Por otro lado, en las soluciones que se postulan, se observa que la culpabilización que recae sobre estas mujeres sólo cesaría si ellas “se empoderaran” y se desprendieran de sus niños de forma altruista y sin arrepentimientos tardíos, pues esta separación se considera una muestra del sacrificio de la mujer en pos del bienestar de su hijo. Esta acción, como se ha analizado en otros momentos históricos (Nari, 2005; Villalta, 2010), posibilita convertir a las “malas madres” en “pobres madres”, pues sólo así adecuarían su conducta a los dictados del ideal de moralidad materna, que realza la abnegación y el sacrificio.
En todo caso, lo que parece subyacer en esta visión es una perspectiva individualista que pone la lupa en los intereses de las mujeres o en los intereses de los niños, y conduce a una visión antagónica que impide vislumbrar las interconexiones entre ambos, así como la interdependencia de sus derechos. Como un espejo deformante, esta visión devuelve una imagen vieja y distorsionada: madres culpabilizadas por no garantizar el bienestar de sus hijos, niños y niñas cuyo interés superior, según este tipo de razonamiento, puede estar siempre amenazado o vulnerado por madres que no cumplen las funciones asignadas al modelo ideal de maternidad.
Este modelo poblado de estereotipos también supone angustia y desvalorización adicionales para quienes no pueden satisfacer las prescripciones de ese ideal maternal, porque para consumar las “naturales responsabilidades maternales” es necesario que se reúnan condiciones sociales que no tienen nada de natural ni universal (Bourdieu, 1998).

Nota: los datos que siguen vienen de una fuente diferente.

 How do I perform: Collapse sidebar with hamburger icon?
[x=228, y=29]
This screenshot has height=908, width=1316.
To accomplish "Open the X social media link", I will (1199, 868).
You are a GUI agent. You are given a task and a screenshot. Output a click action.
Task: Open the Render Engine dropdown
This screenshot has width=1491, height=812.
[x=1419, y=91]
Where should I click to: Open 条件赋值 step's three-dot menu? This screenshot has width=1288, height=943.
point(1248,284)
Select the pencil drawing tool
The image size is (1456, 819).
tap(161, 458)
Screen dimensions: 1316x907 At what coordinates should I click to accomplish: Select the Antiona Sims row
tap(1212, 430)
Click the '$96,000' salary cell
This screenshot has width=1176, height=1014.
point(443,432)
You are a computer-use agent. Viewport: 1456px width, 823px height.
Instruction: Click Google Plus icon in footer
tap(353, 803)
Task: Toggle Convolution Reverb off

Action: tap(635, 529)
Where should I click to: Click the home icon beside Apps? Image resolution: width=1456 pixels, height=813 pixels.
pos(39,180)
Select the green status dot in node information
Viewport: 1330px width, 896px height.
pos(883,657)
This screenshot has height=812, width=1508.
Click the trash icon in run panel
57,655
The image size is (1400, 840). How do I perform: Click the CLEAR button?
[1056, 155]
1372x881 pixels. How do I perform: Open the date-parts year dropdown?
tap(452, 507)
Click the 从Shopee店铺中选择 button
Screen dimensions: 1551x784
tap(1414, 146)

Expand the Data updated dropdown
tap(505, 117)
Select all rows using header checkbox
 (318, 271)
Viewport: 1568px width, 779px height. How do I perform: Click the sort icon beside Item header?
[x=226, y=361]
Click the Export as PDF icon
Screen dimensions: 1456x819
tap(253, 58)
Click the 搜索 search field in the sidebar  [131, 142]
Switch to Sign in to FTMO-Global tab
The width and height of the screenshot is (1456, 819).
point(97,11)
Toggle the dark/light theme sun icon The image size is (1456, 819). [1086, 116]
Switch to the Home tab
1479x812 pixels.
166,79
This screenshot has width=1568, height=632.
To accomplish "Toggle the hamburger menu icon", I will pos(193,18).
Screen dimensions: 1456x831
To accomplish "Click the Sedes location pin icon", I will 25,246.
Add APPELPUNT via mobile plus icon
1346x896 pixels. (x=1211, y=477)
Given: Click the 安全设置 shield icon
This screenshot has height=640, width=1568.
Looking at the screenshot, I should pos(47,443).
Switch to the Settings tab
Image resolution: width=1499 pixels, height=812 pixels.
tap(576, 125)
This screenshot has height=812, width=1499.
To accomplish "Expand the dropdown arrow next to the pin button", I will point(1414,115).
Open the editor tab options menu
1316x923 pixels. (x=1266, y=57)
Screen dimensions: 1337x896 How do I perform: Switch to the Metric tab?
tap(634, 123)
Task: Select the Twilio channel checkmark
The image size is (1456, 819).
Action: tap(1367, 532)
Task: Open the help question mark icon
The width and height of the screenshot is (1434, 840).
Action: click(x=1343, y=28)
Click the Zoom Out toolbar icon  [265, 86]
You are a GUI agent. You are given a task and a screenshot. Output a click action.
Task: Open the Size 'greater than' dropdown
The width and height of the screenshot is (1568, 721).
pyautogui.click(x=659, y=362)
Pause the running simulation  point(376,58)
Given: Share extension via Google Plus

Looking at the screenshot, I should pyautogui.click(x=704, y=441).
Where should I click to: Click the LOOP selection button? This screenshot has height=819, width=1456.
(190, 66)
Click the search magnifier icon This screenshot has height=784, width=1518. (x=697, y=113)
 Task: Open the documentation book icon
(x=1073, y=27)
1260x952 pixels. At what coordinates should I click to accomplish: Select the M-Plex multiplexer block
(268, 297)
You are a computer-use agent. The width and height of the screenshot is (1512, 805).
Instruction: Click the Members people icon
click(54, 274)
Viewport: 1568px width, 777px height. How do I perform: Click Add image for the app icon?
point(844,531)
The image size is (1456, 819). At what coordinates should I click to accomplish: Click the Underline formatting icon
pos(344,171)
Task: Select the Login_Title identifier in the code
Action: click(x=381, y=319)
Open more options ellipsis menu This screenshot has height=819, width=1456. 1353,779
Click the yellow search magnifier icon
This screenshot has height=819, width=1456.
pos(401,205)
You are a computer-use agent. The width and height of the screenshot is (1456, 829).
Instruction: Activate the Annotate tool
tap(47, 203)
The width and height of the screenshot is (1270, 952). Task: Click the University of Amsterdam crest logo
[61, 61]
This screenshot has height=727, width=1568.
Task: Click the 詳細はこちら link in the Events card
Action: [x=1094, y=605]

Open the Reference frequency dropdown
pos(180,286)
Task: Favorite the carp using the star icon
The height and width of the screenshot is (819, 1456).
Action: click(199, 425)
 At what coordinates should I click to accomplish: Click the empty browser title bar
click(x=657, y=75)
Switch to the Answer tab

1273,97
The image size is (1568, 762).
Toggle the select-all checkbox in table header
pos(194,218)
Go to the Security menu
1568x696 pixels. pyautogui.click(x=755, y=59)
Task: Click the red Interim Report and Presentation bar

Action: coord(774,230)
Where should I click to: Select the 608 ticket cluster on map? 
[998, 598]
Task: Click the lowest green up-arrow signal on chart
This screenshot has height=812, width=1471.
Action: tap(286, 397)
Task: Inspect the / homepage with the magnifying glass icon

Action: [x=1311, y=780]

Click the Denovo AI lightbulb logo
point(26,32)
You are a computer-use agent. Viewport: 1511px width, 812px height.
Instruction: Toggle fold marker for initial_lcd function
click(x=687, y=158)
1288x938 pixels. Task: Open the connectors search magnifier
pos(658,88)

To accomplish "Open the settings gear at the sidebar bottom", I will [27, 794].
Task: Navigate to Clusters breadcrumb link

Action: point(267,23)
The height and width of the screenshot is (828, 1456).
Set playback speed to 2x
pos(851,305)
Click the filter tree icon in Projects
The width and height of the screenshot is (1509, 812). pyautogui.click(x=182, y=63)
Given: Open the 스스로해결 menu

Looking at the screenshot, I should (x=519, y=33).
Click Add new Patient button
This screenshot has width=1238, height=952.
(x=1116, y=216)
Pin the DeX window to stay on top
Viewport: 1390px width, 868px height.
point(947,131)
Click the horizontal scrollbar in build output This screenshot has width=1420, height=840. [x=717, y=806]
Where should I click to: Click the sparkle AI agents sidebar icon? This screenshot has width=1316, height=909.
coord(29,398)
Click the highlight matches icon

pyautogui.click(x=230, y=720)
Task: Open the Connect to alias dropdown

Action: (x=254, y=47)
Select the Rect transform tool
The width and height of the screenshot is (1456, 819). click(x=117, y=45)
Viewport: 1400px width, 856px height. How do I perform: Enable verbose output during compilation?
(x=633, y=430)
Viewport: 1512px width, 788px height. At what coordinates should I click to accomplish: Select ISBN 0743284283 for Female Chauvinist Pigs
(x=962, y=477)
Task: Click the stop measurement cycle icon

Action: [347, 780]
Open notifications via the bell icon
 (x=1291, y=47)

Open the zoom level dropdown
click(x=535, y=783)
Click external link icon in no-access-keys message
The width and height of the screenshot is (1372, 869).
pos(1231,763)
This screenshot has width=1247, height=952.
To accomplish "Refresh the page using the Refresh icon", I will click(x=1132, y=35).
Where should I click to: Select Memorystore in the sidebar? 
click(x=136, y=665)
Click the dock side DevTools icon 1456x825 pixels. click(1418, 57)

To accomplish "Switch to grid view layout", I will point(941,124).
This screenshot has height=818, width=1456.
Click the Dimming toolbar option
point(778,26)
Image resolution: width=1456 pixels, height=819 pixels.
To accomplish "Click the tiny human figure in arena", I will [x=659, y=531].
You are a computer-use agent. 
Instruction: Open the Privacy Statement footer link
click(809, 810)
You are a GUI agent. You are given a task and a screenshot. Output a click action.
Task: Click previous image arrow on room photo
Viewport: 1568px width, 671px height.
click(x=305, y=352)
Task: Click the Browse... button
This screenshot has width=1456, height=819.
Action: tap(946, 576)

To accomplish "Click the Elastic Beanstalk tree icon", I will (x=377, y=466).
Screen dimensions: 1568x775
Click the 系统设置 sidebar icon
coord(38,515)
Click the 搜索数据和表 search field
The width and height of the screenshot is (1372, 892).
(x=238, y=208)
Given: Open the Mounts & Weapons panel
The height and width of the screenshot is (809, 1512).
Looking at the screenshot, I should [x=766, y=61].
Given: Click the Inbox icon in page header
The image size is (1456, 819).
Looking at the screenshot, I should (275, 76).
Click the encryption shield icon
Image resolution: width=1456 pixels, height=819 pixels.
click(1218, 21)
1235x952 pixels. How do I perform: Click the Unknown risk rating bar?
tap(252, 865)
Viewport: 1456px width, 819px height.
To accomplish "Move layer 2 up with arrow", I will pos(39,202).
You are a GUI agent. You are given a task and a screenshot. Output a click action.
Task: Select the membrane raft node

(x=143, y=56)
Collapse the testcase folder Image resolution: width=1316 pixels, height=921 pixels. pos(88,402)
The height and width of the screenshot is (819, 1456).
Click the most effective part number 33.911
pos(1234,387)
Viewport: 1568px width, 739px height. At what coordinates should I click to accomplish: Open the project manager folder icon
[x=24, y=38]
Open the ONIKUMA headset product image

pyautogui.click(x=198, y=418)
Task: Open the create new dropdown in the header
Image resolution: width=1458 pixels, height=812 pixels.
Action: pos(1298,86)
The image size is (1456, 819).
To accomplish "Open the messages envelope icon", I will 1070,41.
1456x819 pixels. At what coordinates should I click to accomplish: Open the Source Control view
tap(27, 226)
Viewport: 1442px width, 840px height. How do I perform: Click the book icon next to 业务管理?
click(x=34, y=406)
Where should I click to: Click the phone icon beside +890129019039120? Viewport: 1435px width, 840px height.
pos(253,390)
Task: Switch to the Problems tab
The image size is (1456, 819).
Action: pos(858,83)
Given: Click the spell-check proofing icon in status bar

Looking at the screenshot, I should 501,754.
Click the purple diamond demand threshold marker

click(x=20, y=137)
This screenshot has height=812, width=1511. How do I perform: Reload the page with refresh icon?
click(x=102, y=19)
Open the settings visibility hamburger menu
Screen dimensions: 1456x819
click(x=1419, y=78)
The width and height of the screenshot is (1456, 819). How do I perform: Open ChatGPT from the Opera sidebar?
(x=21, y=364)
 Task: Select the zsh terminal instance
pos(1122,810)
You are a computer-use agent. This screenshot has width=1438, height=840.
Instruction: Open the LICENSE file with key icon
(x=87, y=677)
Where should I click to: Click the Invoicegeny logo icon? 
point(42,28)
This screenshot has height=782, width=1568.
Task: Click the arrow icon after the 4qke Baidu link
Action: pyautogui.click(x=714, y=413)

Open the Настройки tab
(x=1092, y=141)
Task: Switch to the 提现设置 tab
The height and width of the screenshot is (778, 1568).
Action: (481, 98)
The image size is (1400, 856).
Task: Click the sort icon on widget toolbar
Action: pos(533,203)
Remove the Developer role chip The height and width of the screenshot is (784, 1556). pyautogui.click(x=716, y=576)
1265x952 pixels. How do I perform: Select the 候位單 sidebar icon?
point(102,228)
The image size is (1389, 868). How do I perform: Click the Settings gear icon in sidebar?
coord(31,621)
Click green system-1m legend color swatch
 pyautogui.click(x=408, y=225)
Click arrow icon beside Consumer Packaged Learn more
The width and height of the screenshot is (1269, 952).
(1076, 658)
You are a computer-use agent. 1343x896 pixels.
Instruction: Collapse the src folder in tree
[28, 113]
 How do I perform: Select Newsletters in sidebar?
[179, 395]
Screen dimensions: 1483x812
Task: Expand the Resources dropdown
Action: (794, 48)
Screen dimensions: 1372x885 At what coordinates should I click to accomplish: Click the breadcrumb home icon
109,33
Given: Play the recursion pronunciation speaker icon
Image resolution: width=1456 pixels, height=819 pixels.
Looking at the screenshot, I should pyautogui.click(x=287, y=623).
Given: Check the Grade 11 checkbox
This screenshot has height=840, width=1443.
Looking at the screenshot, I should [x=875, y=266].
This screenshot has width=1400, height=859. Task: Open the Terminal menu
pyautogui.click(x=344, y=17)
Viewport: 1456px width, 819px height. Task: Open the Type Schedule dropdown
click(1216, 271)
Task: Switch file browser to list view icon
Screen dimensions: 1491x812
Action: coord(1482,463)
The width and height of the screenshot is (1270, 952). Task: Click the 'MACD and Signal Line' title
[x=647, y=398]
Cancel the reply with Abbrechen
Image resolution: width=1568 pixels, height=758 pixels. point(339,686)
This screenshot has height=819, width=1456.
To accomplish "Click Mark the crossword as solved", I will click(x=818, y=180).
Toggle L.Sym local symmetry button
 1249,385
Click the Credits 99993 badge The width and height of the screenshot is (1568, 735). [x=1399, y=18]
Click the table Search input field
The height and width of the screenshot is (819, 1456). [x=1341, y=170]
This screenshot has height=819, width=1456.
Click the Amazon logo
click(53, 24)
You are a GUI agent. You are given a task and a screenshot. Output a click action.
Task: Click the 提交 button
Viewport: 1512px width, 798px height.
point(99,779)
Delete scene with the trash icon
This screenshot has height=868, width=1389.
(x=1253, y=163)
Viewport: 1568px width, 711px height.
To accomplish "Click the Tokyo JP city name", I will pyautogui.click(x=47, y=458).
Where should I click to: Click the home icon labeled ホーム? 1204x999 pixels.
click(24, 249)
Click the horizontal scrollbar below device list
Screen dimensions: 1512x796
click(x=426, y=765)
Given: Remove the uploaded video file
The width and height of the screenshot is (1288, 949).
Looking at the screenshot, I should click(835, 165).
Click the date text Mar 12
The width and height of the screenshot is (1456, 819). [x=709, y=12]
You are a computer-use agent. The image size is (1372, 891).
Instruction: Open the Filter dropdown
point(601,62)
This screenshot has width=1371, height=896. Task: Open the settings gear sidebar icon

En la clave de lectura del empoderamiento de las madres se corre el riesgo de reificar una imagen de la maternidad que conduzca a despolitizar el de- bate respecto de las formas en las que el Estado debe garantizar los derechos tanto de los niños como de sus madres, y a promover estrategias que, aun pensadas con las mejores intenciones, cercenen los derechos que buscan y proclaman defender y garantizar, en lugar de pensar en las articulaciones necesarias para resguardar los derechos de unos y otras.